◆ Given passage:
start
What the Lacrosse fire in Melbourne, Australia tells us about architect’s design liability for fire safety

On 24 November 2014, a resident of the Lacrosse apartment tower in the Docklands area of Melbourne, in the state of Victoria in Australia, failed to extinguish his cigarette fully when he came home from work.

A few hours later, the smoke alarm outside his front door activated, sending an alarm to the Metropolitan Fire Brigade. When they arrived at 2:29am, they discovered that a fire was travelling up the external wall cladding; within six minutes, it had climbed from level 14 to level 21. The Fire Brigade were able to carry out a total evacuation of the nearly 400 occupants. The ensuing Post Incident Analysis Report (‘PIA Report’) conducted by the Metropolitan Fire and Emergency Services Board subsequently linked the rapid spread of the fire to the use of combustible external wall cladding.1 Appendix 12 of the PIA Report listed a number of similar international high-rise fire incidents with rapid vertical flame spreading in buildings where metal composite cladding had been adopted: to this list could now be added the Grenfell Tower disaster on 14 June 2017.

On 28 February 2019, Woodward J, sitting in the Victorian Civil and Administrative Tribunal (‘VCAT’) handed down a detailed and extensive judgment dealing with the civil liability of the builder and the professional project consultants.2 It made for “sobering reading”, as the Association of Consulting Architects Australia (ACA) acknowledged: there will be “implications on the roles and responsibilities of architects”.3

The author has analysed the broader implications of the case in more detail elsewhere.4 This paper will analyse the decision to see if any lessons can be learned when it comes to architect’s liability for fire safety in England and Wales.
end
◆ Provided information:
start
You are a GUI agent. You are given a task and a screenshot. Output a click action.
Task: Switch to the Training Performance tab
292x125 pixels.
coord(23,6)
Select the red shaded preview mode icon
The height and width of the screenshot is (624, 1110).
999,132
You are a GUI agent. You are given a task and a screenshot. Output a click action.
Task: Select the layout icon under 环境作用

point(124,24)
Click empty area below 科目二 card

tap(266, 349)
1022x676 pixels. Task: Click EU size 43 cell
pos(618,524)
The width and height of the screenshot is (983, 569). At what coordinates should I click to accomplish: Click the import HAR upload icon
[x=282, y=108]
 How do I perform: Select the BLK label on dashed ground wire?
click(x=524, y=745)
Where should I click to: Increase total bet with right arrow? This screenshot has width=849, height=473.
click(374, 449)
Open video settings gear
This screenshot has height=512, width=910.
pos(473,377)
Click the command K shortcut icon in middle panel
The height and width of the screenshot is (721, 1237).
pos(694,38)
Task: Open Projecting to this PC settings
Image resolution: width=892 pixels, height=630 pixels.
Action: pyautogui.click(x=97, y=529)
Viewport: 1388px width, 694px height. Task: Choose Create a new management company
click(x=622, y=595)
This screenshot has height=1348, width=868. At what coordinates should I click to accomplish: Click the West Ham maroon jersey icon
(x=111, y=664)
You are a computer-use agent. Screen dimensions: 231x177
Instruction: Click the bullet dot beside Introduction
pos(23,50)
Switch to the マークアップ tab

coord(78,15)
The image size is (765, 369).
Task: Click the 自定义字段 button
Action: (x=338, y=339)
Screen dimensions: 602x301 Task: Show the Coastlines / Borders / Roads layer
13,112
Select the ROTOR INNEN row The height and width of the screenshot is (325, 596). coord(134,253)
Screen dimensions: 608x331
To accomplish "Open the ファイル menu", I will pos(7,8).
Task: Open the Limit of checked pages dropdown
end
◆ Work to do:
1. From the article on the Lacrosse fire, copy the passage that begins at the words "On 24 November" and stops after the words "home from work.".
2. Using the article on the Lacrosse fire, answer these:
(a) At what time did the Metropolitan Fire Brigade arrive at the tower?
(b) Who handed down the judgment on 28 February 2019, and in which tribunal?
(c) For which jurisdictions does the paper seek lessons about architect's liability for fire safety?
The material has no connection to the Lacrosse fire article.

◆ Answers for the exercise:
1.
On 24 November 2014, a resident of the Lacrosse apartment tower in the Docklands area of Melbourne, in the state of Victoria in Australia, failed to extinguish his cigarette fully when he came home from work.

2.
(a) 2:29am
(b) Woodward J, sitting in the Victorian Civil and Administrative Tribunal (VCAT)
(c) England and Wales